» **EXCERPT**

I started off with a gallon of it and repl. this after each run based on the figure of 70 ml per 8x10 equivalent. I either added this to the tank or replaced the volume depending on how much carryover I had at the end of the run. I kept the repl.in a spigot tank with a floating lid & cover. Every other month or so, I would filter the working tank out--to get the bromide sludge out of the tank and cleaned the tank out as well. At this point, I would either pour the working solution back into the tank--or based on the contrasts of the film--I would aggressively replenish by dumping half to third the tank and replacing with replenisher.

 

This is sorta like starting over again with a starter solution almost--in that the developer is "seasoned" already. If you run Kodak b&w control strips, you can do the same sort of process control as you do with E6. When you start out a fresh tank, you have the option of adding starter to it, or having the developer slightly "hot" and then taper off in strength as it becomes "seasoned" and the bromide etc.--builds up to slow it down a bit. At this point, as you replenish you keep it (hopefully) at a steady state....with XTOL or TMAX RS, you can't overdo like is possible with D76 or some others ...the beauty of XTOL is theoretically it can be used forever in a tank if replenished properly...I dump out our deeptank of TMAX RS every 4-5 weeks, but the little tank of XTOL I used at home on & off for over a year--in reality the volume turned over several times though. I eventually stuck with TMAX RS though because I never liked the way TMX looked in XTOL.

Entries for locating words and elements
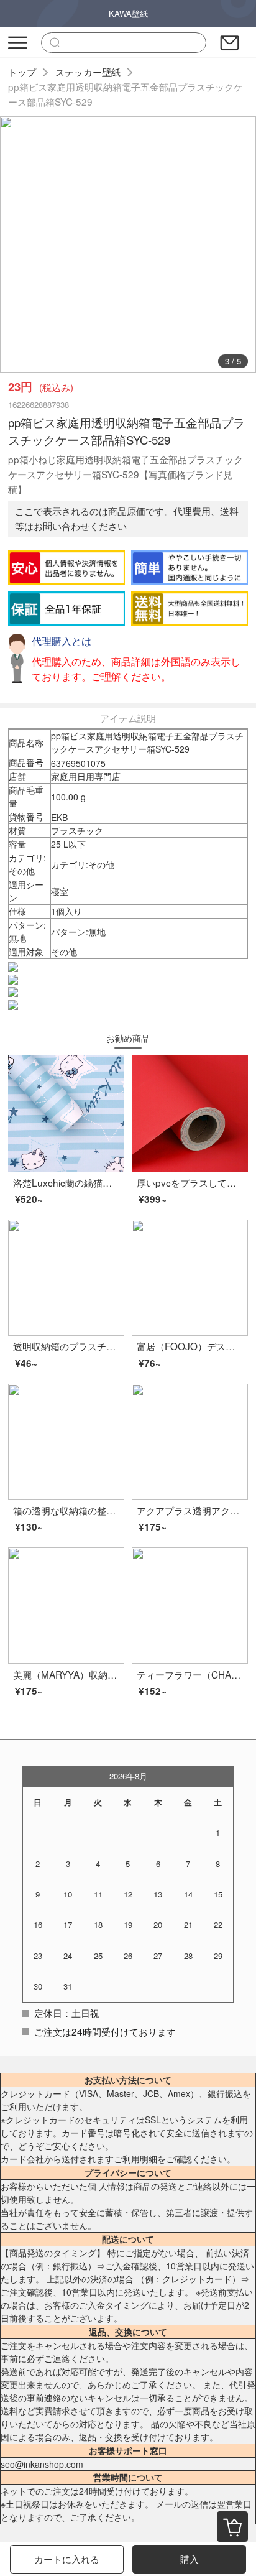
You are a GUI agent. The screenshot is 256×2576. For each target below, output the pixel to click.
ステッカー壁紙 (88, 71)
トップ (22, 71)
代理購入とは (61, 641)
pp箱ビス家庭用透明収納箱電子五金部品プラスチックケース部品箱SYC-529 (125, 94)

» **WHAT IS ASKED**
1/ In the passage on developer replenishment, how much replenisher was added per 8x10 equivalent?
2/ Repeat word for word the part of the passage on developer replenishment starting at "I started off" and ending at "replacing with replenisher.".
3/ Go on with the passage on developer replenishment from its final sentence.

» **TASK ANSWERS**
1/ 70 ml per 8x10 equivalent.

2/
I started off with a gallon of it and repl. this after each run based on the figure of 70 ml per 8x10 equivalent. I either added this to the tank or replaced the volume depending on how much carryover I had at the end of the run. I kept the repl.in a spigot tank with a floating lid & cover. Every other month or so, I would filter the working tank out--to get the bromide sludge out of the tank and cleaned the tank out as well. At this point, I would either pour the working solution back into the tank--or based on the contrasts of the film--I would aggressively replenish by dumping half to third the tank and replacing with replenisher.

3/
 

The problem I see with using it in a Jobo, is that the constant rotation might lead to too short of a dev. time. With TMAX RS, it's possible to use it as a replenished developer and actually slow the speed down by adding 28% acetic acid to the dev & the repl. in tiny amounts to tinker with the pH. It would probably be best to use control strips if you used it this way, otherwise RS is a very friendly replenished developer that can be used for a couple of months or more if treated well....fwiw, you can get more info on repl. Kodak developers from Kodak in their process manual for b&w--called "Monitoring and Troubleshooting B&W Processes" this is the Z-133E manual, and is similar to the E6 manual in that it uses control strips to monitor the process & set up starting times. You can theoretically just keep on using XTOL indefinitely as a replenished developer--but RS taps out at about 80-85 rolls. Usually what you do is to dump the working developer once all the replenisher has been added to it, or go on the safe side and dump early. All this stuff is pretty cheap in the end...the thing I like about replenished developers is the predictability of them more than anything.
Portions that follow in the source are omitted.